Records from a collection

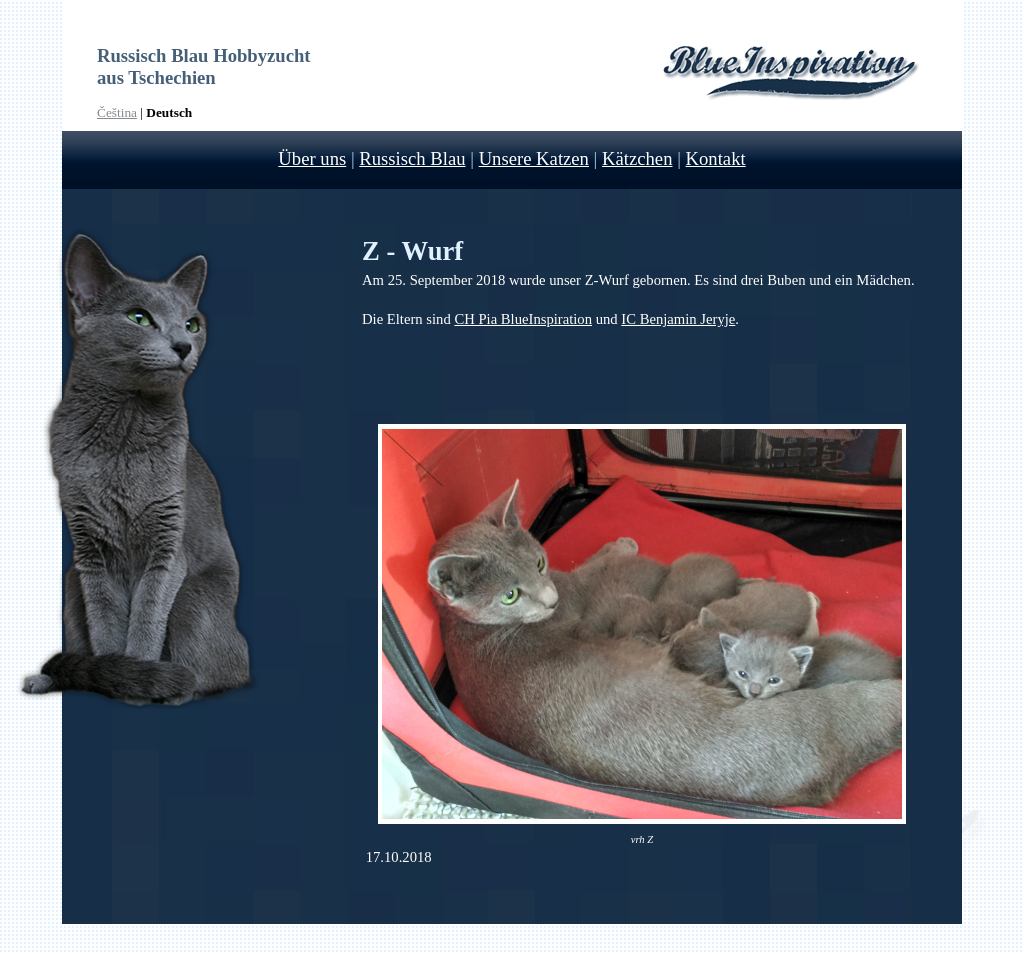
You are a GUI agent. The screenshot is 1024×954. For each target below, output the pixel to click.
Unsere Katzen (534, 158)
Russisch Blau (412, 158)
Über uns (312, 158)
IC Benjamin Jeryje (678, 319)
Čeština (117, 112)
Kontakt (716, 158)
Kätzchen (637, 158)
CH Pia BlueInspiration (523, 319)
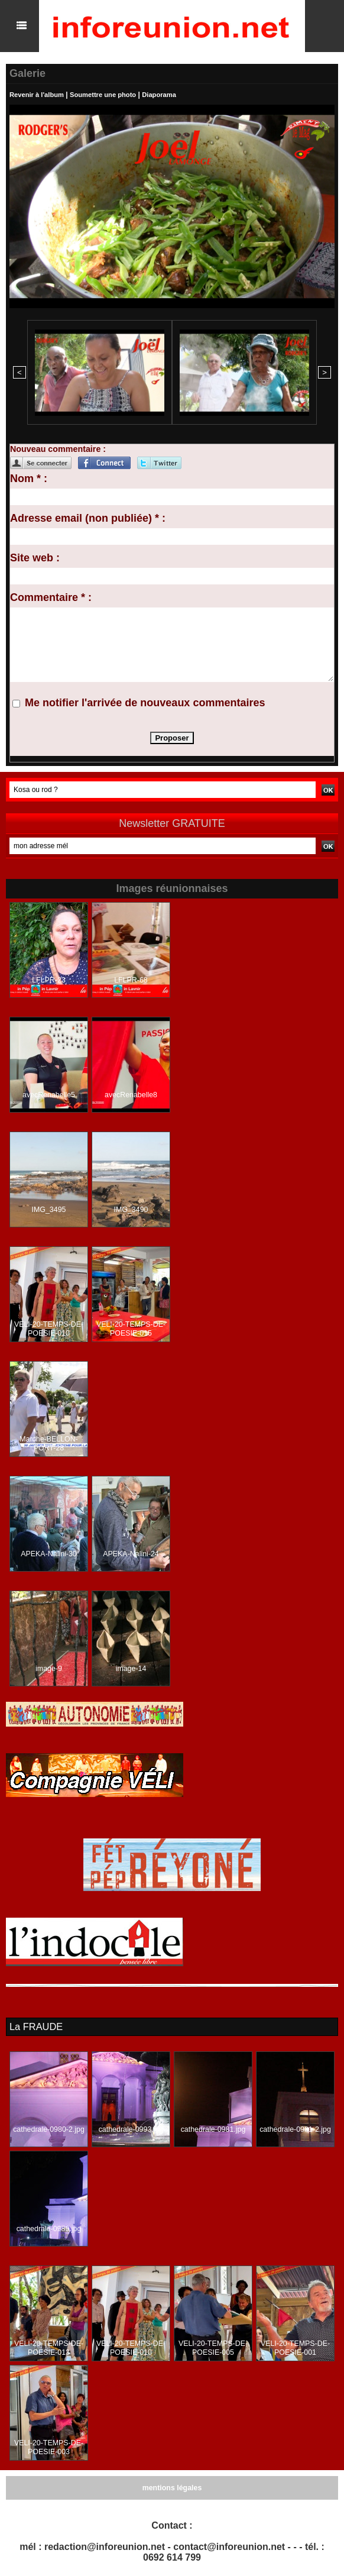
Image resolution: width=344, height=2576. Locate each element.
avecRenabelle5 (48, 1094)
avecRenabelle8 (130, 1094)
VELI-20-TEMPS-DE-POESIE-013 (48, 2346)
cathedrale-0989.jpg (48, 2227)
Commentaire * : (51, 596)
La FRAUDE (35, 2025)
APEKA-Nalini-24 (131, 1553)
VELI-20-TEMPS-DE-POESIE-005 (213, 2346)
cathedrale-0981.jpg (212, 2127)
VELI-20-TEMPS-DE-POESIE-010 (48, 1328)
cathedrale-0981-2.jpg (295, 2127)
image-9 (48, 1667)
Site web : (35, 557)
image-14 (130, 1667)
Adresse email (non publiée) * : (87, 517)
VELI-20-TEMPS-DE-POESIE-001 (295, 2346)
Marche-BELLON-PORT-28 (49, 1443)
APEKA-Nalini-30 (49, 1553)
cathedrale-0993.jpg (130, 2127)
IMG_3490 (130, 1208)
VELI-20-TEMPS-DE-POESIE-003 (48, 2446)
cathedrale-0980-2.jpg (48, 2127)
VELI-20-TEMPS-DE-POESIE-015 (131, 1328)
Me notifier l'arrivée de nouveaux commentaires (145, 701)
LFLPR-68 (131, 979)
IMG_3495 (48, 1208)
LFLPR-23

__To be done__
Can you rewrite the data from the line with "avecRenabelle8 (130, 1094)" up to and including the line with "image-9 (48, 1667)", keeping each name as it is but scaling every coordinate in the answers by 1.5 and rounding to whole numbers, with halves rounded up?

__Solved exercise__
avecRenabelle8 (195, 1641)
VELI-20-TEMPS-DE-POESIE-013 (72, 3519)
cathedrale-0989.jpg (72, 3341)
Commentaire * : (77, 894)
La FRAUDE (53, 3038)
APEKA-Nalini-24 (197, 2330)
VELI-20-TEMPS-DE-POESIE-005 (320, 3519)
cathedrale-0981.jpg (318, 3191)
VELI-20-TEMPS-DE-POESIE-010 (72, 1992)
cathedrale-0981-2.jpg (443, 3191)
image-9 (72, 2501)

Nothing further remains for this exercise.